Leave out pictures; repeat exactly the lines from the "Where should I click to: Click the" line through the last of the data below.

*Data extracted from a collection:*
++++++++++
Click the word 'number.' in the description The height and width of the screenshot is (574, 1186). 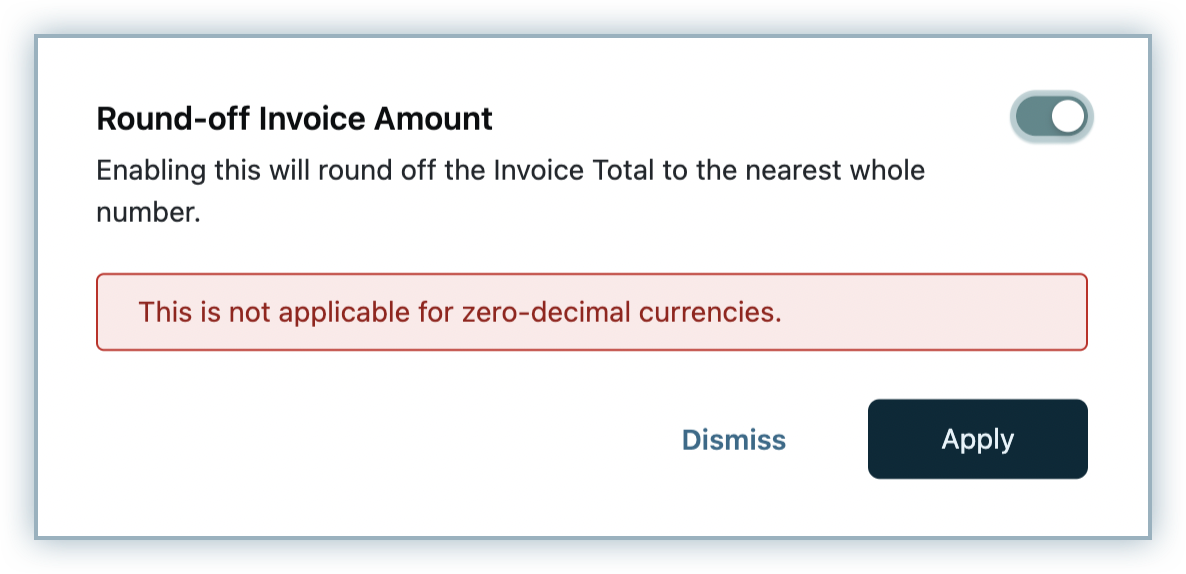148,213
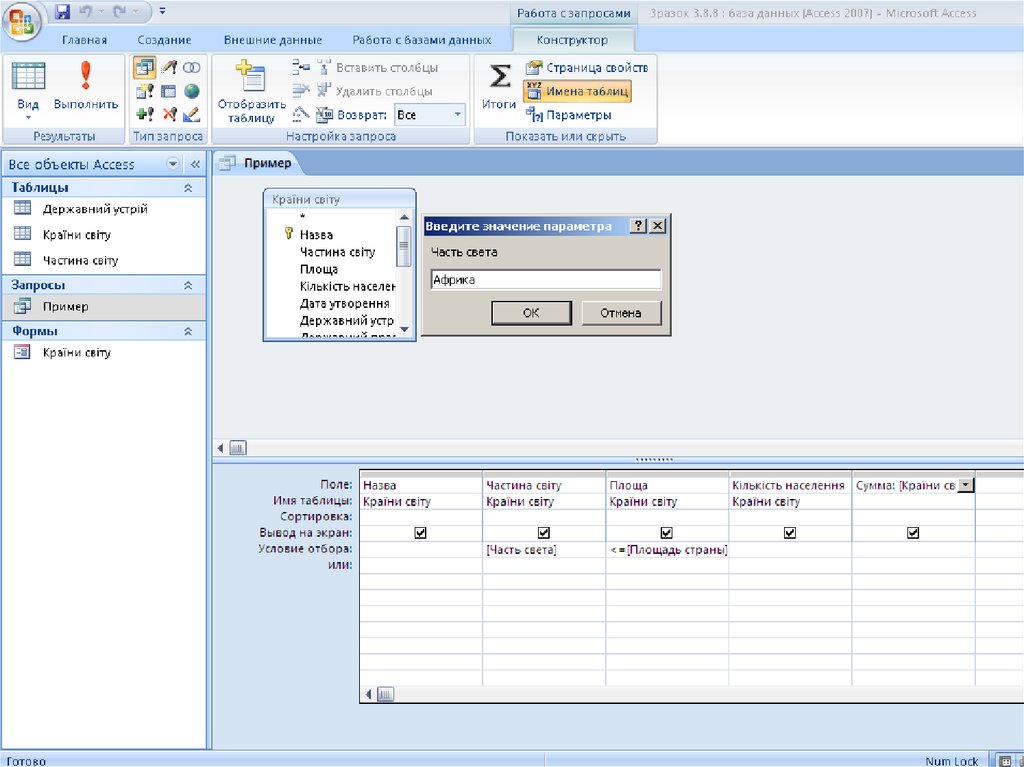Toggle the Имена таблиц button

click(578, 91)
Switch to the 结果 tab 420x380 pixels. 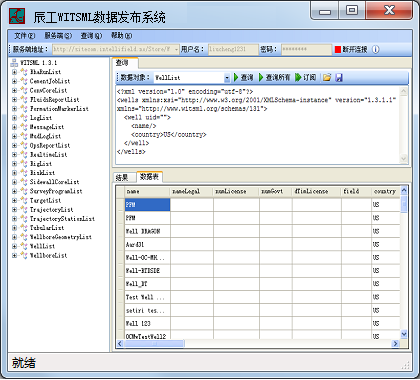click(122, 177)
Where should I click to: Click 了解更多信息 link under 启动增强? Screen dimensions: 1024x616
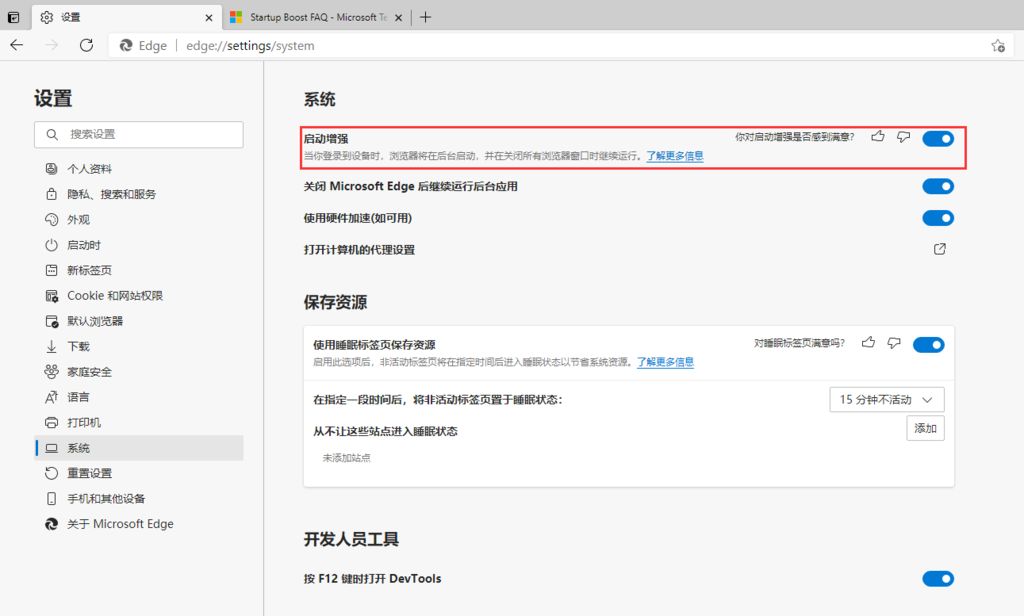[x=674, y=156]
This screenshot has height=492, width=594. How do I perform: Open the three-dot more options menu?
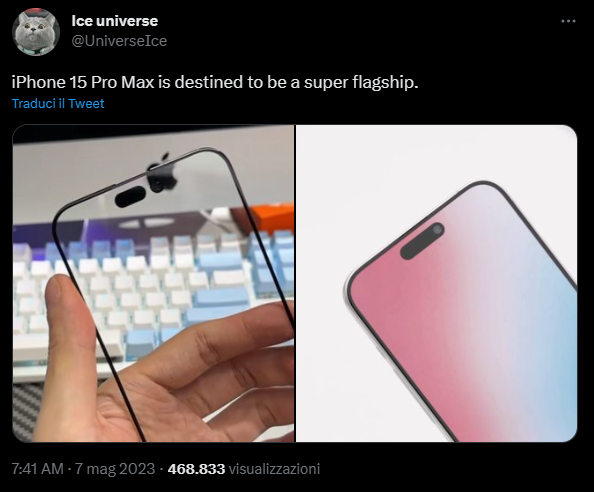click(x=568, y=21)
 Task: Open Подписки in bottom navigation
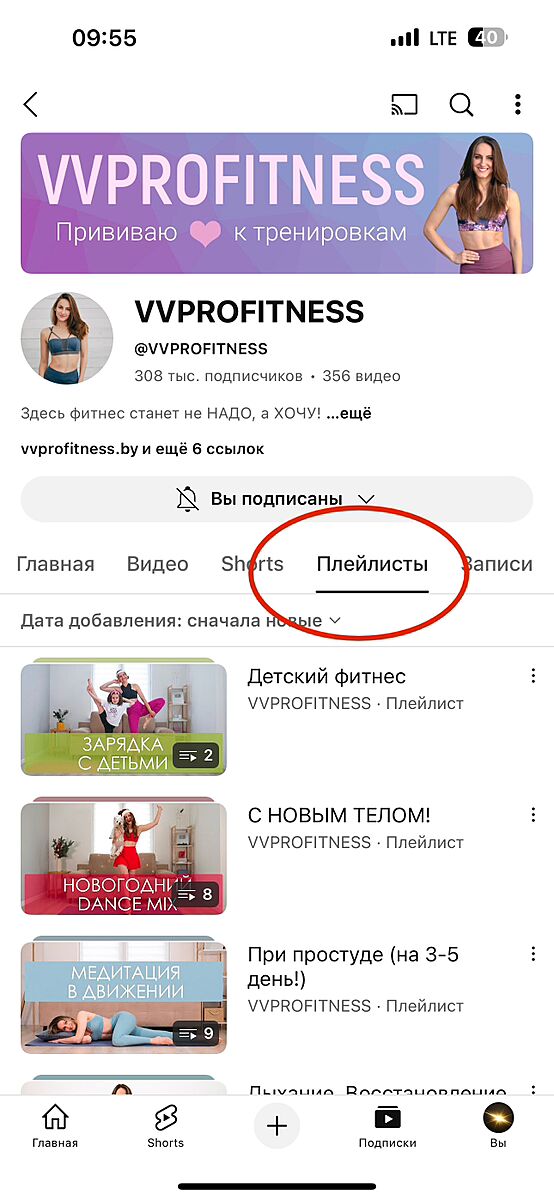pos(387,1128)
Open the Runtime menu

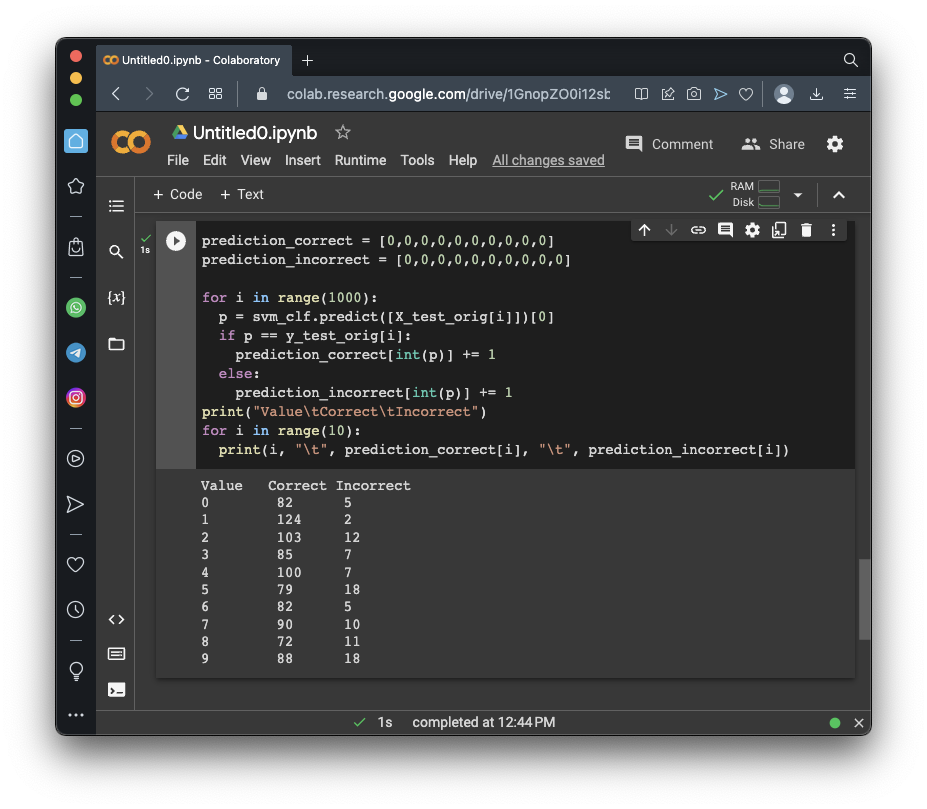coord(360,160)
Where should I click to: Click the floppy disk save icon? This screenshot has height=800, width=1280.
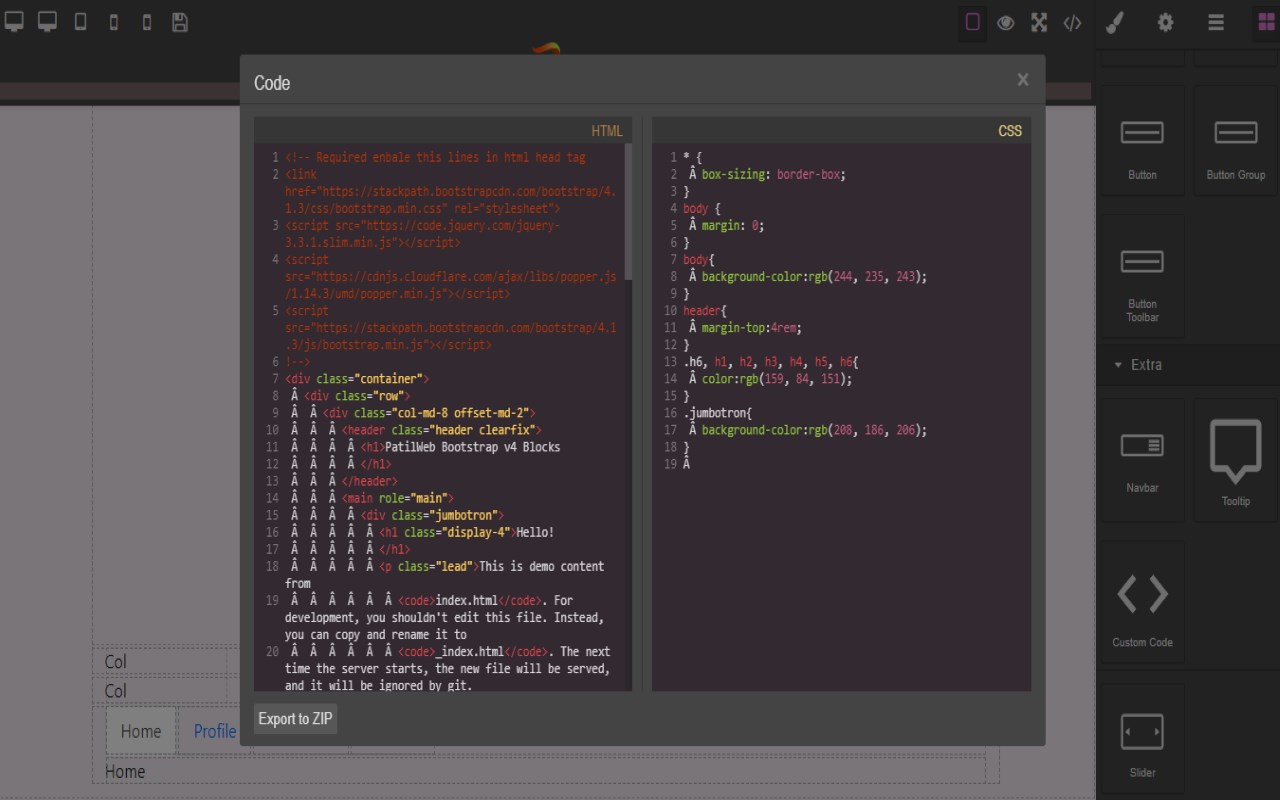180,22
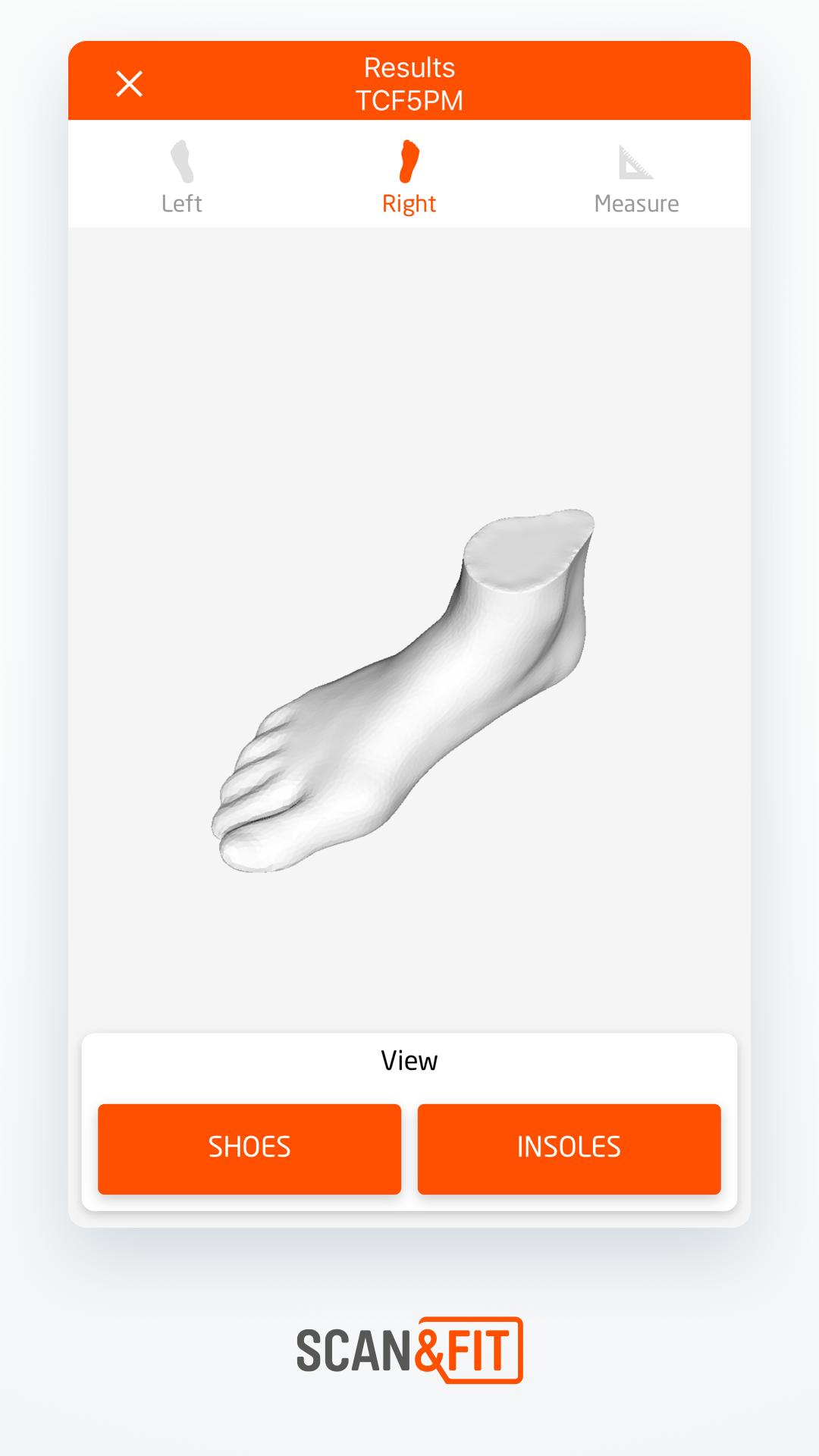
++++++++++
*Response area:*
Where should I click to: Click the floppy disk save icon? This screenshot has height=800, width=1280.
180,22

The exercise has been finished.